The altered biomechanics and long lever arm of a rigid spine, alongside additional predisposition to osteoporosis in AS patients, make the spine prone to severe fractures even as a result of minor impact such as low-energy fall from standing or sitting. Other causes include transfer and intubation.


Hence, any patient with a rigid spine with acute back pain or trauma must be treated with a high suspicion for fracture until proven otherwise. While radiographs can aid diagnosis of AS, they are poor at depicting fractures. Both CT and MRI of the whole spine are recommended as first-line investigations, and that they should be used as complementary rather than alternative studies. This is due to the notoriously difficult diagnosis of fractures in rigid spines, as a result of transitional zone fracture locations, highly dystrophic or misshapen bone and body deformity.
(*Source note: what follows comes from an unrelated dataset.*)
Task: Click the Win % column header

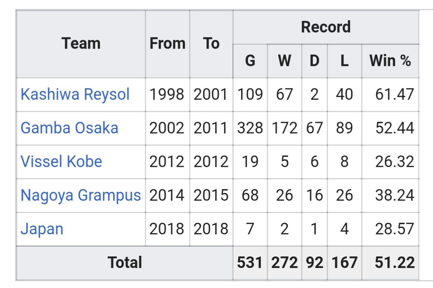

Radiologist’s role is to scrutinize for occult fractures, epidural hematoma or spinal cord injury; and to fully characterize the extent of injury to help guide management.


In rigid spines, fractures are often transverse. In AS particularly, the fracture is more commonly transdiscal. Nonetheless, they often extend to involve the vertebral bodies. Importantly, multiple noncontiguous fractures are not uncommon. At MRI, the fracture line has a hypointense signal, with the surrounding bone having low signal intensity on T1-weighted images and high signal intensity on T2-weighted images.


The historical Denis three-column concept helps classify spinal fractures morphologically. Fractures or ligamentous injury involving only one column are generally stable, while injuries with involvement of two or more columns are unstable. Nonetheless, the more comprehensive AO Spine classification system is now more preferred, as it incorporates fracture morphology, neurologic injury and has two modifiers (with M2 describing rigid spine entities, especially AS). It is important to recognize this M2 modifier as it can alter surgical management. For example, in thoracolumbar fractures, the fracture morphology is categorized into three types: (a) compression, with complete burst fractures being the highest subtype; (b) distraction, which are fractures that go beyond the vertebral body and cause ligamentous disruption; (c) translation, which is the most severe and involves displacement or dislocation of the spine.


The most often cited reasons for surgical intervention include neurologic deficit or concern for deterioration, presence of an “unstable fracture,” or presence of epidural hematoma. Owing to the higher chance of neurologic deterioration in patients with rigid spine who present with fracture, surgical stabilization is recommended in most cases. Time to surgery affects morbidity and mortality in this group of patients.